### WHAT THE TASK REQUIRES
From the records below, give the number of lines that include the word "will". Add no other words.
MATERIAL FOR THE TASK START
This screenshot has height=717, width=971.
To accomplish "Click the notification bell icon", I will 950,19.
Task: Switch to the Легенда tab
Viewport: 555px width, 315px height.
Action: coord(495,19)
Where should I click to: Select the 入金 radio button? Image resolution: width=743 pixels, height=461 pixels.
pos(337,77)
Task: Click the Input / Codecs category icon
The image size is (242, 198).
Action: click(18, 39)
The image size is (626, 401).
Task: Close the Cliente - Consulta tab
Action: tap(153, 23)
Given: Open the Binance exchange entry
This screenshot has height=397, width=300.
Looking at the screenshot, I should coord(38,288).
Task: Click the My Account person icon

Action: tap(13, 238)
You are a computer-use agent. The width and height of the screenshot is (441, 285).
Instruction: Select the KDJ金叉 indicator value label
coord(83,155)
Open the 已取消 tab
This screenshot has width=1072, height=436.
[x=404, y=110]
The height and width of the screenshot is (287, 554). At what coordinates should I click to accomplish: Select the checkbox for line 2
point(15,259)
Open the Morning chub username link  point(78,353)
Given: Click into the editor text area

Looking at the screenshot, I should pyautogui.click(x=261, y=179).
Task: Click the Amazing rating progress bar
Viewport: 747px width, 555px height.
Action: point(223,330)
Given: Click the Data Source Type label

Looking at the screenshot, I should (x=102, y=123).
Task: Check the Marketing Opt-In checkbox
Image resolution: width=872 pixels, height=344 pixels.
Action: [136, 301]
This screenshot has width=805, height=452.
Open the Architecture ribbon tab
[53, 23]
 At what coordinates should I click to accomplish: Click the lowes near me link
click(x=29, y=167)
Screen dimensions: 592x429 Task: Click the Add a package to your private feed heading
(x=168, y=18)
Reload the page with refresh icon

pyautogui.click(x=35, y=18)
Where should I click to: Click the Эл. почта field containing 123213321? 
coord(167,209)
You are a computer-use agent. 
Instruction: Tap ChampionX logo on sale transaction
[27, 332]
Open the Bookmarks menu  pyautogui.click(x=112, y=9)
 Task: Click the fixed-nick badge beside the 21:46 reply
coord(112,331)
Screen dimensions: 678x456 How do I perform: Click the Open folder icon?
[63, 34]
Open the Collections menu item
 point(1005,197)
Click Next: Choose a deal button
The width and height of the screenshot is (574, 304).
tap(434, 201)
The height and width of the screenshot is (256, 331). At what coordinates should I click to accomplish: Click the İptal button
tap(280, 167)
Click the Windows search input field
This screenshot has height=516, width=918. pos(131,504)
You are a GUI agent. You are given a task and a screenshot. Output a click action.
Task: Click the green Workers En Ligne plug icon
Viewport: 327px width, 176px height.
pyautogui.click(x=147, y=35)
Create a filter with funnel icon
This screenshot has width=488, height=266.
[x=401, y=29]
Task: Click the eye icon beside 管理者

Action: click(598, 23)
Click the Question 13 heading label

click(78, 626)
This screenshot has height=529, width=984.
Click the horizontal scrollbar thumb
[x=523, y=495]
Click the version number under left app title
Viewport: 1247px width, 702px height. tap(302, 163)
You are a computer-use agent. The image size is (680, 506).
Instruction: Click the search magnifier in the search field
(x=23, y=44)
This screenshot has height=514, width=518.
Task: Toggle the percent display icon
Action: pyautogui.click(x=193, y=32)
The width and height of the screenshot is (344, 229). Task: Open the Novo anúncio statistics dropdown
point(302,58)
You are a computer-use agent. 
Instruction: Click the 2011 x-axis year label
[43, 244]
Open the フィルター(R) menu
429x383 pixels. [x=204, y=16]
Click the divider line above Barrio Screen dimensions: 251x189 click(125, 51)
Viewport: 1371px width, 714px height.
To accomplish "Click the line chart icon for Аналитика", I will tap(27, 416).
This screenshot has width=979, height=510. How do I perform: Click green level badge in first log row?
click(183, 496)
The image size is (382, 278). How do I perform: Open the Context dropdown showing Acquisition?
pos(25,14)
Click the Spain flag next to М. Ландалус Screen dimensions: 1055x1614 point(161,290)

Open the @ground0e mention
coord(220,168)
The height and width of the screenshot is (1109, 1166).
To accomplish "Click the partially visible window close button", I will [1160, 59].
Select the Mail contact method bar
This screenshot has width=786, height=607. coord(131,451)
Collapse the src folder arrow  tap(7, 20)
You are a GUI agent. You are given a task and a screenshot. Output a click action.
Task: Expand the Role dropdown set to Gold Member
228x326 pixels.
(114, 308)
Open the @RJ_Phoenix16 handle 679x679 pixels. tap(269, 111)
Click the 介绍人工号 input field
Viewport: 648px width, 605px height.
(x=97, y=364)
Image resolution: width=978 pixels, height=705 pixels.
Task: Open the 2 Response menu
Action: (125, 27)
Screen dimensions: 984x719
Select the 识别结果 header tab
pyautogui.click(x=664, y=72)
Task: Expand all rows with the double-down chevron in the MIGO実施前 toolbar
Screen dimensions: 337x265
MATERIAL FOR THE TASK END
### ANSWER SECTION
3